Parco di Santa Margherita, L'inquinamento è servito. Cartoline dal degrado urbano

La segnalazione perviene dalla scrittrice e fotografa Tania Edda Clara Giacometti, amante delle salutari passeggiate open air

Parco di Santa Margherita, inquinamento offresi. Cartoline dal degrado urbano. La segnalazione perviene dalla scrittrice e fotografa Tania Edda Clara Giacometti, amante delle salutari passeggiate open air. Escursioni che ama compiere in quel che resta dei parchi cittadini. Ci scrive: “Quello che potrebbe essere un percorso cittadino per una boccata d’aria e per sgranchire i muscoli, in questo periodo di isolamento da pandemia, è ormai ridotto a un’esecrabile condizione di degrado”. Spiega: “Il Parco di Santa Margherita, polmone verde nel cuore della città, è divenuto off limits, banned, luogo proibito, in cui non ci si può muovere a piacere. In ragione dell’insopportabile degrado e della sporcizia che vi regna indisturbata”.

Le foto inviate valgono a fornire un’idea e una documentazione precisa del tema. Si notano residui di cibo, contenitori di plastica, bottiglie di vetro, incarti. E, manco a dirlo, siringhe usate… non proprio per motivi di salute. Racconta: “Ogni tanto, qualche ardimentoso runner vince la paura di un possibile strano incontro ed evita quelle sporadiche automobili che tra l’altro sfrecciano, senza alcun rispetto delle norme di prudenza, su questa strada priva di illuminazione e piena di curve”.
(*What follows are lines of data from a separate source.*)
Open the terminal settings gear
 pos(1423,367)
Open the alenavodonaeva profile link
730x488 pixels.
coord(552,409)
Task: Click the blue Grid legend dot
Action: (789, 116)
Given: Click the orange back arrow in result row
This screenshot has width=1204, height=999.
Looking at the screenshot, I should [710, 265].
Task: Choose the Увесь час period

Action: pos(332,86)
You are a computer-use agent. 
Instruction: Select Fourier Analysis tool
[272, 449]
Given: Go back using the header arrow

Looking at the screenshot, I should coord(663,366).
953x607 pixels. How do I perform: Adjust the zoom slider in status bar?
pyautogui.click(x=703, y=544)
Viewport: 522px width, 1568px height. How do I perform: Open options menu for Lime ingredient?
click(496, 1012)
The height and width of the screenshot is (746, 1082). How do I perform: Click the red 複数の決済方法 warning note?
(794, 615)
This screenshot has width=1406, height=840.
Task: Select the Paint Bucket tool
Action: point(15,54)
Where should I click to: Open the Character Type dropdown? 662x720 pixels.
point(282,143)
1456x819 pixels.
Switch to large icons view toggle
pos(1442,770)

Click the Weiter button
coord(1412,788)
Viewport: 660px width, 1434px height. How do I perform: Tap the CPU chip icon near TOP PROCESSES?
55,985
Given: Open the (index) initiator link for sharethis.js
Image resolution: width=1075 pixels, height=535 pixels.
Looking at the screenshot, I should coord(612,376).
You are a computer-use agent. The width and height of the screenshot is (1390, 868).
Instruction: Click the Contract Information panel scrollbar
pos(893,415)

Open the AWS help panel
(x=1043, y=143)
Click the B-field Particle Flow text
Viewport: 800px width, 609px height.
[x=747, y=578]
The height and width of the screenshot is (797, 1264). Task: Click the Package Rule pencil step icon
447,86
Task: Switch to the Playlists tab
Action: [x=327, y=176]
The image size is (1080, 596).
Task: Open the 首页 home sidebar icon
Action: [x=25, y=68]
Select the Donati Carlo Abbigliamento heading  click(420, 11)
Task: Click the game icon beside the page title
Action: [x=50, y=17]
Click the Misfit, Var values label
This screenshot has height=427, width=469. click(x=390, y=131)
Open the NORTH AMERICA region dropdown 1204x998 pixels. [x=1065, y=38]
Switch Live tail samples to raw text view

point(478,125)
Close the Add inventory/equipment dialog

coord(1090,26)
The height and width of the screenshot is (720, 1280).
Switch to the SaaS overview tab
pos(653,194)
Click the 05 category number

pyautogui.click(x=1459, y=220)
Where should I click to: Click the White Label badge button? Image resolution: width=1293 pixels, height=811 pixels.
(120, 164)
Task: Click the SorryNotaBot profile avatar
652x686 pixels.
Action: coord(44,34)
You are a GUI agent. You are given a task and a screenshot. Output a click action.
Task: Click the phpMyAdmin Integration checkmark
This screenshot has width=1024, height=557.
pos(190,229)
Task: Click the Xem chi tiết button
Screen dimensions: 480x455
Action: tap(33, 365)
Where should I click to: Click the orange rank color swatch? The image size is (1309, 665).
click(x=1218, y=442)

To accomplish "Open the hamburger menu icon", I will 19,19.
In special modo la situazione si palesa sotto “Il Tiglio”, luogo che dovrebbe essere tutelato anche per il rispetto dovuto ai bambini che lo frequentano. Chi sono gli autori di questo miserevole stato di cose? “Come si può notare dai rifiuti e dal degrado, l’area è prevalentemente frequentata da individui senza fissa dimora. È possibile vederli bivaccare di fronte all’Hospice”. Che fare? Imporre di ripulire. Come? “Perché – spiega la nostra interlocutrice – chi ha tempo per bivaccare ha tempo pure per ripulire”.

Aggiunge: “Visto il periodo ingrato che stiamo vivendo, la pulizia è di fondamentale importanza”. Ma chi glielo dice, chi lo può imporre a questi incoercibili inquinatori? La soluzione? “Perché non reclutare certi ‘inoperosi’ e portare a nuova vita il luogo?”. Illusione. Amica lettrice, chi è solito assumere questi comportamenti incivili non pulirebbe, non dico se vi fosse “portato”, ma nemmeno se in quel luogo fosse letteralmente “deportato”.